### [Supplied passage]
3.3 Hyperbolic Projection (Euclidean to Poincare)
For hierarchical species relationships, project to Poincare ball:
/// Project Euclidean embedding to Poincare ball
pub struct HyperbolicProjector {
/// Curvature of the Poincare ball (typically -1.0)
curvature: f32,
/// Maximum norm in Poincare ball (< 1.0 for stability)
max_norm: f32,
}
impl HyperbolicProjector {
pub fn new(curvature: f32) -> Self {
Self {
curvature,
max_norm: 0.999, // Avoid boundary instability
}
}
/// Exponential map from tangent space at origin to Poincare ball
pub fn exp_map_zero(&self, v: &[f32]) -> Vec<f32> {
let c = -self.curvature;
let v_norm = v.iter().map(|x| x * x).sum::<f32>().sqrt();
if v_norm < 1e-10 {
return vec![0.0; v.len()];
}
let sqrt_c = c.sqrt();
let coeff = (sqrt_c * v_norm).tanh() / (sqrt_c * v_norm);
let mut result: Vec<f32> = v.iter().map(|x| x * coeff).collect();
// Clamp to max_norm for numerical stability
let result_norm = result.iter().map(|x| x * x).sum::<f32>().sqrt();
if result_norm > self.max_norm {
let scale = self.max_norm / result_norm;
result.iter_mut().for_each(|x| *x *= scale);
}
result
}
/// Poincare distance between two points
pub fn distance(&self, x: &[f32], y: &[f32]) -> f32 {
let c = -self.curvature;
let x_norm_sq: f32 = x.iter().map(|v| v * v).sum();
let y_norm_sq: f32 = y.iter().map(|v| v * v).sum();
let xy_diff_sq: f32 = x.iter().zip(y.iter())
.map(|(a, b)| (a - b).powi(2))
.sum();
let numerator = 2.0 * xy_diff_sq;
let denominator = (1.0 - x_norm_sq) * (1.0 - y_norm_sq);
(1.0 / c.sqrt()) * (1.0 + numerator / denominator).acosh()
}
}
Use Cases for Hyperbolic Embeddings:
- Taxonomic hierarchy preservation (genus -> species -> subspecies)
- Call type hierarchies (alarm -> aerial predator alarm)
- Geographic clustering with nested regions
4. Model Versioning and Updates
4.1 Version Management
/// Model registry with version control
pub struct ModelRegistry {
/// Base directory for model storage
models_dir: PathBuf,
/// Available model versions
versions: HashMap<String, Vec<ModelMetadata>>,
/// Currently active version per model
active: HashMap<String, ModelVersion>,
}
#[derive(Debug, Clone, Serialize, Deserialize)]
pub struct ModelMetadata {
pub version: ModelVersion,
pub checksum: String, // SHA-256
pub size_bytes: u64,
pub created_at: DateTime<Utc>,
pub performance: PerformanceMetrics,
pub compatibility: CompatibilityInfo,
}
#[derive(Debug, Clone, Serialize, Deserialize)]
pub struct CompatibilityInfo {
/// Minimum ONNX Runtime version
pub min_ort_version: String,
/// Required execution providers
pub required_providers: Vec<String>,
/// Expected input shape
pub input_shape: Vec<i64>,
/// Expected output shapes
pub output_shapes: HashMap<String, Vec<i64>>,
}
impl ModelRegistry {
/// Hot-swap model version without restart
pub async fn switch_version(
&mut self,
model_name: &str,
new_version: &str,
) -> Result<(), ModelError> {
// Validate new version exists
let metadata = self.get_metadata(model_name, new_version)?;
// Verify checksum
let path = self.model_path(model_name, new_version);
let actual_checksum = compute_sha256(&path)?;
if actual_checksum != metadata.checksum {
return Err(ModelError::ChecksumMismatch);
}
// Pre-load new model to catch errors early
let new_session = self.load_session(&path).await?;
// Atomic swap
self.active.insert(
model_name.to_string(),
ModelVersion {
name: model_name.to_string(),
version: new_version.to_string(),
variant: metadata.version.variant.clone(),
},
);
Ok(())

### [What you are asked to do]
Render this sentence from the excerpt in Spanish: "For hierarchical species relationships, project to Poincare ball:" The listing that comes next has no connection to the excerpt.

### [Collected data]
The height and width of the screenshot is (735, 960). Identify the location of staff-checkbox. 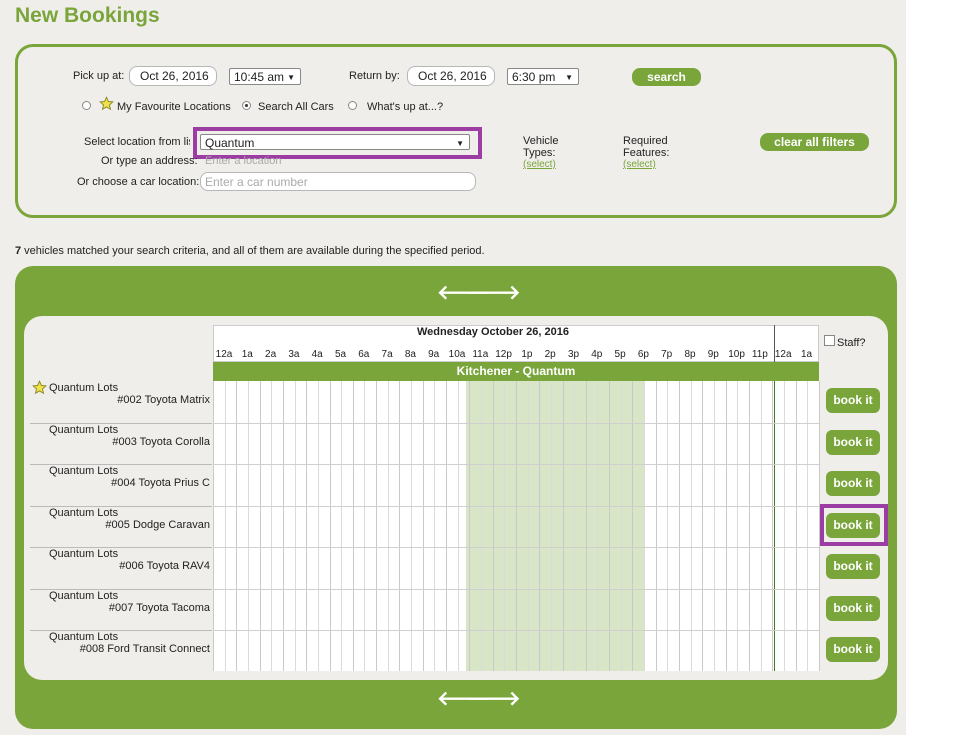
(830, 340).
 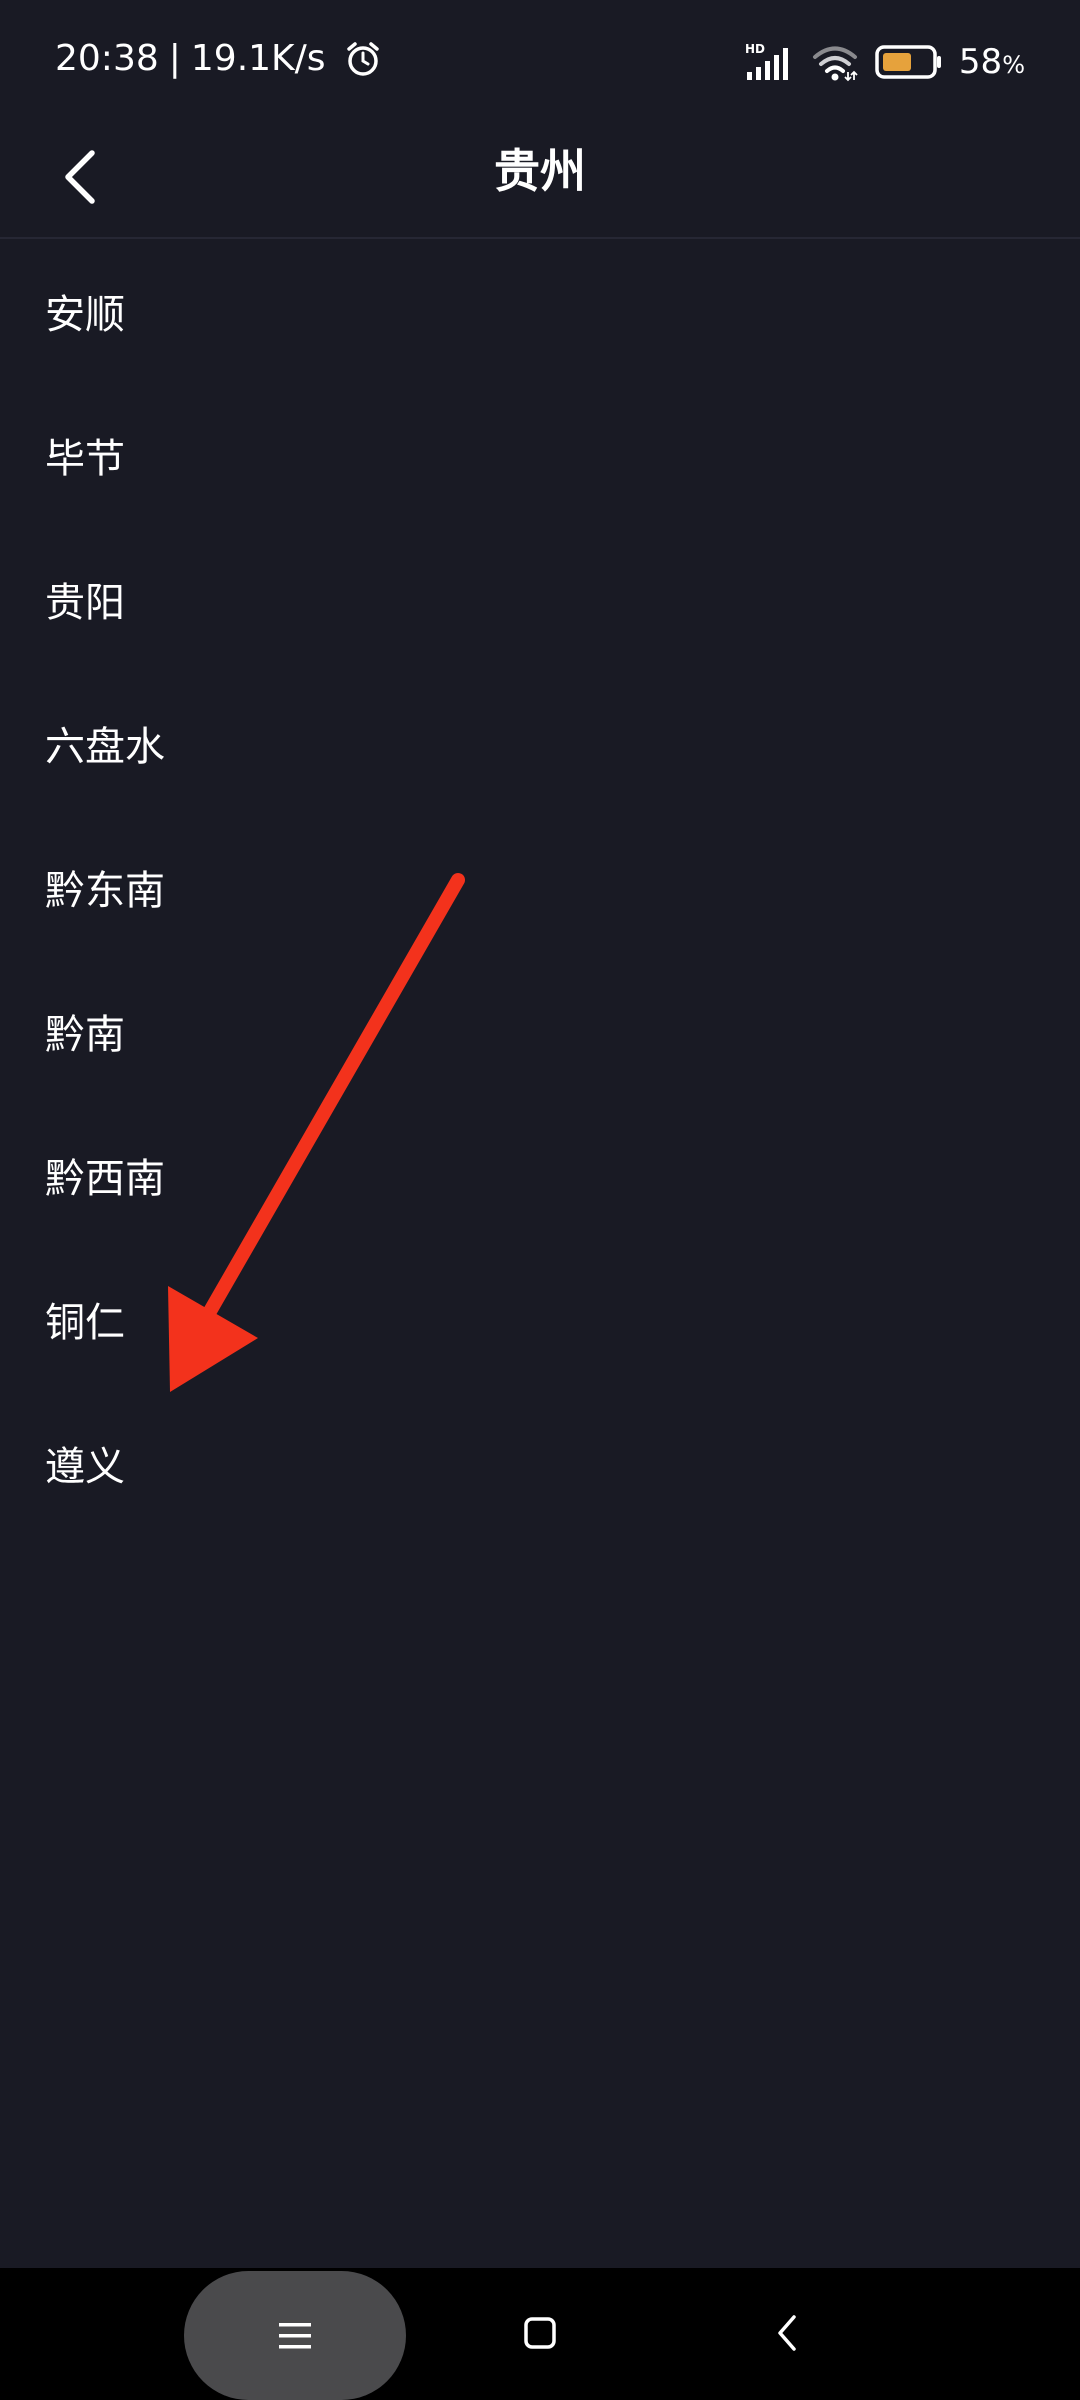 I want to click on status-right: HD 58%, so click(x=885, y=62).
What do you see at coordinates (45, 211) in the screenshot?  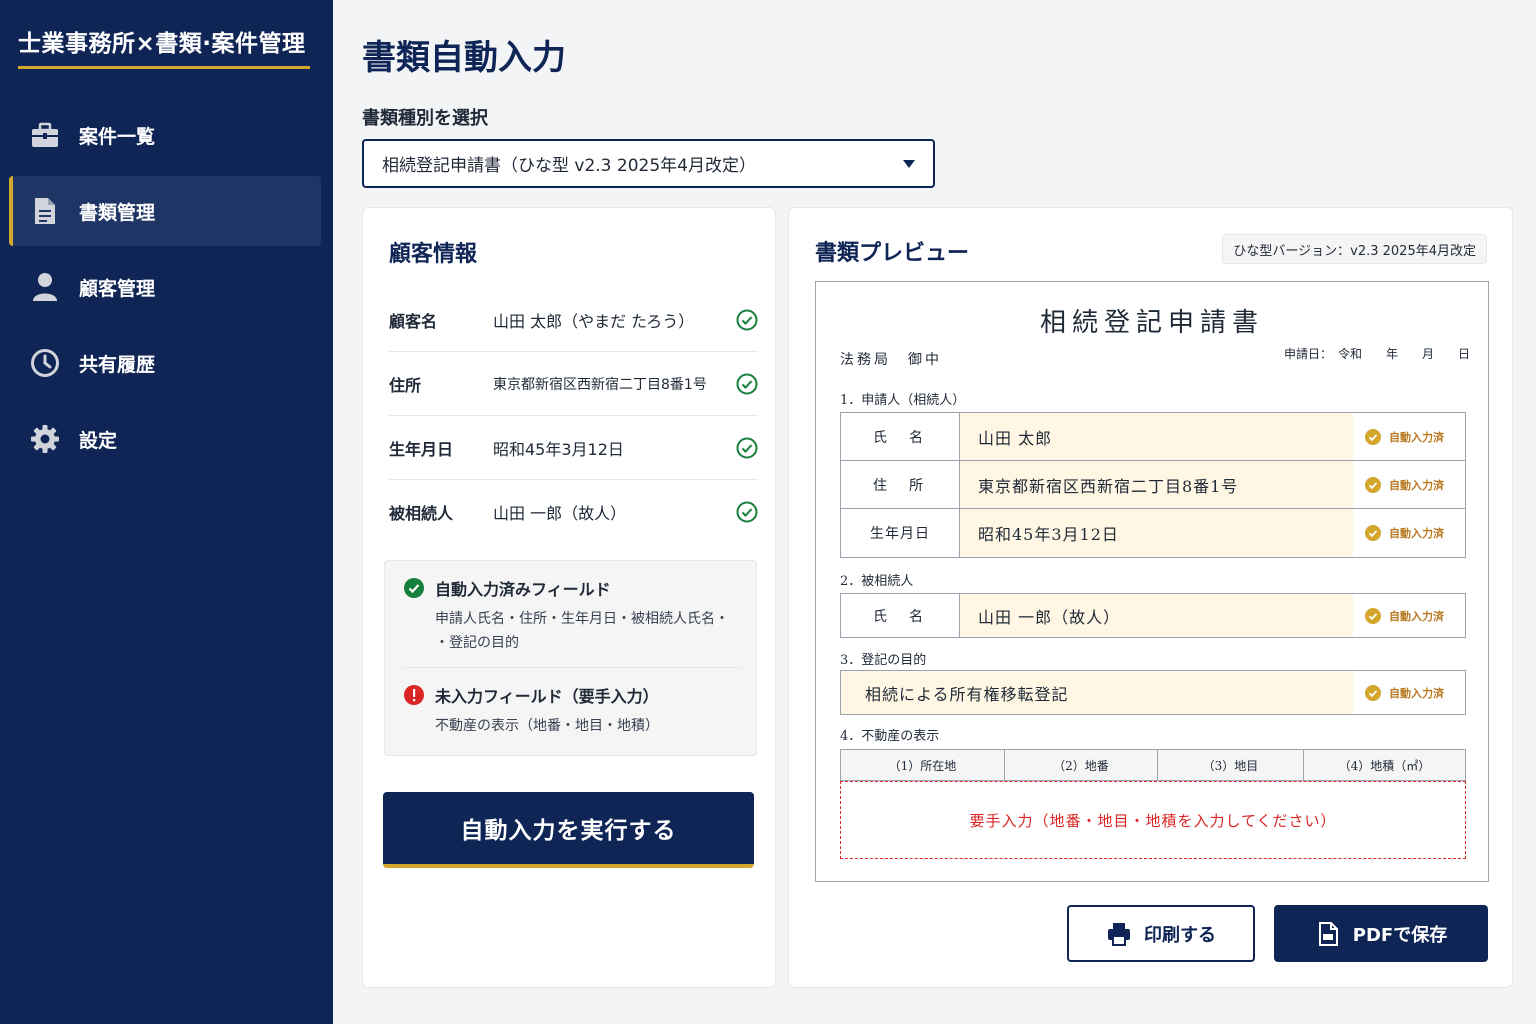 I see `document-icon` at bounding box center [45, 211].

### [Answer to this problem]
Para las relaciones jerárquicas entre especies, proyecte a la bola de Poincaré: